40. Third, where a third party such as an accountant, broker, merchant banker, financial adviser, due diligence specialist and others of a non-legal genus perform work for a client in a non-litigation setting, care needs to be taken with analysing the precise purpose for each communication. Take a substantial acquisition or merger. A client may engage and seek advice from a number of non-legal advisers as well as consulting lawyers. Legal and non-legal advice might be sought on the structure, bid vehicle, terms and conditions of any offer or agreement, finance of the bid vehicle, due diligence of the assets and liabilities of the target, assessment of the financial metrics of the target pre and post-acquisition such as including any underlying projections, and so forth. In short, legal and non-legal advice might be sought on the same topic so that the topic in all its dimensions is fully analysed by and for the client. The various advices given by the non-legal advisers "will rarely be capable of attracting privilege for the reason that they will almost invariably have the character of discrete advices to the principal as such, with each advice, along with the lawyer's advice, having a distinctive function and purpose in the principal's decision making…" (Pratt at [46]).
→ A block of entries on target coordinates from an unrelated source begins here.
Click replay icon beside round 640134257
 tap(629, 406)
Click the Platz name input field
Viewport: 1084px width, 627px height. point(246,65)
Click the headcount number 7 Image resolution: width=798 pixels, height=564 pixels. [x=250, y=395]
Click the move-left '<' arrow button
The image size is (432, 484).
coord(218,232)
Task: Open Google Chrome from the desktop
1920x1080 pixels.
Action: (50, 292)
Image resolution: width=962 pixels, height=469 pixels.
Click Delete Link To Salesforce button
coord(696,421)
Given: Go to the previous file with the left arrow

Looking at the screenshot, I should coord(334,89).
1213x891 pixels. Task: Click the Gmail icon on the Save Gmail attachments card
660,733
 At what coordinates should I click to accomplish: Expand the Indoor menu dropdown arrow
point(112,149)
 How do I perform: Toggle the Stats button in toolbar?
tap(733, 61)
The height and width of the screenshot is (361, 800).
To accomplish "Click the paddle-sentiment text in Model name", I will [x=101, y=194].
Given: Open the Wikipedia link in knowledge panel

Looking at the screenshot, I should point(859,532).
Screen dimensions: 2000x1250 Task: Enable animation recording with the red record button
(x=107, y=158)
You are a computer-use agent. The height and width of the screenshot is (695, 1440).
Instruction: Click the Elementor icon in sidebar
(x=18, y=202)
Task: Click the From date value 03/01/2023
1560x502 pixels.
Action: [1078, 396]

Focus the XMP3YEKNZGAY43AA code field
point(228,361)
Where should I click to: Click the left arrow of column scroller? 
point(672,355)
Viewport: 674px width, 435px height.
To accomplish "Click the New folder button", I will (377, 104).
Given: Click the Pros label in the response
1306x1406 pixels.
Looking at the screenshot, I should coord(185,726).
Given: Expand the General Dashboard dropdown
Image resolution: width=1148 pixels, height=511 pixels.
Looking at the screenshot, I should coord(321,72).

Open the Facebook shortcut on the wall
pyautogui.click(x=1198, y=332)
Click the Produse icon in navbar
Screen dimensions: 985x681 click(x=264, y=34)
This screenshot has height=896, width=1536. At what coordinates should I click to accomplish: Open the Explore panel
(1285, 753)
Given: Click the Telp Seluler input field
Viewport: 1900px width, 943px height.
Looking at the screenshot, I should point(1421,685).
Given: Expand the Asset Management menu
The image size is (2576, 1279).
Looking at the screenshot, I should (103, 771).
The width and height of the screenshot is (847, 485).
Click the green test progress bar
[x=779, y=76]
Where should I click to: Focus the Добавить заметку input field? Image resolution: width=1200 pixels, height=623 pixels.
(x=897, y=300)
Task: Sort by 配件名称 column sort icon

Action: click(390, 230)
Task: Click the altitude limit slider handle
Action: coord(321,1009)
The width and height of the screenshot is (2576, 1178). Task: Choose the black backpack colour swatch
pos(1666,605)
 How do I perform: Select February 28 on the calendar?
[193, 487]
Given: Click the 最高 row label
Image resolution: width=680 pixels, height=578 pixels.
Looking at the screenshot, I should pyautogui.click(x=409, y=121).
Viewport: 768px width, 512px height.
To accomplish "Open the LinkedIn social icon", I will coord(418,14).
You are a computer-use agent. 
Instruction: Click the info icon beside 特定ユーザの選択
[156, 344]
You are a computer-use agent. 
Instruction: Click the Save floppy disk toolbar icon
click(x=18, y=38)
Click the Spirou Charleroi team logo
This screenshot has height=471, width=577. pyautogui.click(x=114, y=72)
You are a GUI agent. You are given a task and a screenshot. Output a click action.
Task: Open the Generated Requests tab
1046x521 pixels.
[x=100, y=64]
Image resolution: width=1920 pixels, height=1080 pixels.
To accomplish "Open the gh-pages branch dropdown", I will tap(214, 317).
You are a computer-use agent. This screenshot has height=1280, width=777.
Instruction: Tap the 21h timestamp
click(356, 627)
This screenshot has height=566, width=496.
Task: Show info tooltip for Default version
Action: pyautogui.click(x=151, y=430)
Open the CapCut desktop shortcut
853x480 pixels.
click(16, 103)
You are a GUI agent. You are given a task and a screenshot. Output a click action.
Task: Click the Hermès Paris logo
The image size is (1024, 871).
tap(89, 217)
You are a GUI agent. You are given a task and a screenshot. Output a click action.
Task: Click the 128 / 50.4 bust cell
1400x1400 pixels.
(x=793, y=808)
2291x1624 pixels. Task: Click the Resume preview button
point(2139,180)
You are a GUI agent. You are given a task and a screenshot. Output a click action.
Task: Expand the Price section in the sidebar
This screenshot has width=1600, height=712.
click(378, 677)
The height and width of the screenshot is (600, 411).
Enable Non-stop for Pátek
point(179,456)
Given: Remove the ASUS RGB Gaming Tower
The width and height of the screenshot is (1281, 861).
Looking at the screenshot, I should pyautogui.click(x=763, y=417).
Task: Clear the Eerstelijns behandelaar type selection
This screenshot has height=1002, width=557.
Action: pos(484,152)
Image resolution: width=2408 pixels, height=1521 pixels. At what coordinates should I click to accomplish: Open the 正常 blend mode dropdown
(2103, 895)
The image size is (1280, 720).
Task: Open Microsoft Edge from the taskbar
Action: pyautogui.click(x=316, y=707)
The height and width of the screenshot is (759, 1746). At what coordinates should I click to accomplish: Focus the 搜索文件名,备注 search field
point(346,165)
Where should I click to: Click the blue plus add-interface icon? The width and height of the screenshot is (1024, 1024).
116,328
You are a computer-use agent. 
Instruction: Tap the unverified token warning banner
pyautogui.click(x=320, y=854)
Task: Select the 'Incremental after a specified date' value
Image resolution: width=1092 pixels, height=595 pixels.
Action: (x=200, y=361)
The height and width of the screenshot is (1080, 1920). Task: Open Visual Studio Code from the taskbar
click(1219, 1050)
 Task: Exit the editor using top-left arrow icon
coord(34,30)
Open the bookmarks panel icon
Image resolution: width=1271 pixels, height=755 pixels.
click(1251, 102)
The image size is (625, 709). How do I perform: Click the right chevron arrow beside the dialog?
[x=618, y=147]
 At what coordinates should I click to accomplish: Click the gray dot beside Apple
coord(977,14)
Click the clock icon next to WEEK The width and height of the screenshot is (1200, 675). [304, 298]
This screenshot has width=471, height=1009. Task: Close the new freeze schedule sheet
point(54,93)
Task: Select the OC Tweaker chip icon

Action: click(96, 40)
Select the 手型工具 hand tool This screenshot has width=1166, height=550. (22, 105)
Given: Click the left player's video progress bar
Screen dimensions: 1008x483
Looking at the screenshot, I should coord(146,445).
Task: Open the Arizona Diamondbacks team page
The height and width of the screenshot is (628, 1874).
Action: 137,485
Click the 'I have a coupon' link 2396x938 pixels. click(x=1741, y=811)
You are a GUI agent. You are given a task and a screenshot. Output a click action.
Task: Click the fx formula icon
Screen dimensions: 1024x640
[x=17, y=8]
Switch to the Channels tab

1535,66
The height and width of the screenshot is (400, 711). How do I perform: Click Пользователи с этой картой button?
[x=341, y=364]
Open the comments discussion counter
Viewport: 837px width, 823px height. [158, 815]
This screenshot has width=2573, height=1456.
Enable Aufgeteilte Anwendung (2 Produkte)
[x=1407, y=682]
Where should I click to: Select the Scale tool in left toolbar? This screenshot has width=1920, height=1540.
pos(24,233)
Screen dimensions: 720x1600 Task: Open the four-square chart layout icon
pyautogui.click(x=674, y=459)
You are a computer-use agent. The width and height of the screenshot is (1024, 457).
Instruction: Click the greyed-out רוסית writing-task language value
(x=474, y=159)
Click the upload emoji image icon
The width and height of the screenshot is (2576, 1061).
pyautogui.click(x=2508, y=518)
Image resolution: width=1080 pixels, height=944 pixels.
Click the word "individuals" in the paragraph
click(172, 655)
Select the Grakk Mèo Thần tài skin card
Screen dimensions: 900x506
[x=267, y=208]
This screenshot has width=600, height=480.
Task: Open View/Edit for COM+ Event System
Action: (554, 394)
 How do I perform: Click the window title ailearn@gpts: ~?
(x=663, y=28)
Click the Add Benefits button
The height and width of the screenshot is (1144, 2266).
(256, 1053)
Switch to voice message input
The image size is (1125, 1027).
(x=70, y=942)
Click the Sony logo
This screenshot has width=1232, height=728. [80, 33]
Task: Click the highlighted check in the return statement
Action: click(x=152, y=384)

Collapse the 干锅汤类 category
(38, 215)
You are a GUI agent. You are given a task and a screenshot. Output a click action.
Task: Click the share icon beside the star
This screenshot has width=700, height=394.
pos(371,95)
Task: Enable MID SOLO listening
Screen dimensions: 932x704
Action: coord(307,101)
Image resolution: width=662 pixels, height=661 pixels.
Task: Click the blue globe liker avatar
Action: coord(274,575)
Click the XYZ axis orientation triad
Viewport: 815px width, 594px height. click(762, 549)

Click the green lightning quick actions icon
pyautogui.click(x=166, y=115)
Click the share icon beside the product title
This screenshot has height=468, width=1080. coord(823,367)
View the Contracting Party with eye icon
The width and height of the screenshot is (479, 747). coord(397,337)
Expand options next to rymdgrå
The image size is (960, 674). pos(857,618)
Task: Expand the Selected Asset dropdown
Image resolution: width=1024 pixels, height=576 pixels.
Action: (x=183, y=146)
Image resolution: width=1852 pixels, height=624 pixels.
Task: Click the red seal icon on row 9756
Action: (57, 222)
41. Even where all such advices are interrelated, that is, they provide a collective basis for an informed decision by the client, this does not deny the force of the previous point that non-legal advices will rarely attract privilege.
42. Fourth, if non-legal advices are provided to a client who then chooses to provide them to its lawyers, that does not clothe the original non-legal advices with privilege. They ordinarily will have been prepared for a non-legal purpose. But copies that might subsequently be created by a client and given to its lawyers may attract privilege ([Commissioner of Australian Federal Police v Propend Finance Pty Ltd (1997) 188 CLR 501]). Generally, privilege does not extend to non-legal advices to the client simply because they are at the same time or later "routed" to a legal adviser.
43. Fifth, even if a client, in procuring a non-legal advice from a third party adviser has it in mind at the time that it requests that advice that it will also submit the non-legal advice to its lawyer, that may just demonstrate a multiplicity of purposes for the creation of the non-legal advice. But in such a scenario, the privileged purpose is unlikely to be the dominant purpose. Each communication and the reason for its creation needs to be carefully reviewed.
44. And in elaboration of this last point, a client may have conducted itself so as to demonstrate that the procurement and use of the non-legal advice was not for its communication to its lawyer, but rather to principally advise the client on the very subject matter of that non-legal advice. Further, the less the client performs the role of a conduit of that non-legal advice through to its lawyer and the more it "filters, adapts or exercises independent judgment" in relation to that advice, the less likely the dominant purpose test is likely to have been satisfied (Pratt at [47]). From such behaviour of the client, it can more readily be inferred that the dominant purpose for the creation of the non-legal advice was for a non-privileged purpose.
15 Mr Herskope did not identify any other relevant legal principles.